Given records »
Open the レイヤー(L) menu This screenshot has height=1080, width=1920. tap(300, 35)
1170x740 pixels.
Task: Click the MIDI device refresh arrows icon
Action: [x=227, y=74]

==

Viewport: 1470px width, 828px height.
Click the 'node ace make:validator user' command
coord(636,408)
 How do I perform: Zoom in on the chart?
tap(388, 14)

What this task involves »
Set down the material exactly, from the line containing "Viewport: 1470px width, 828px height." through the line containing "tap(388, 14)", including both of those lines.

Written response »
Viewport: 1470px width, 828px height.
Click the 'node ace make:validator user' command
coord(636,408)
 How do I perform: Zoom in on the chart?
tap(388, 14)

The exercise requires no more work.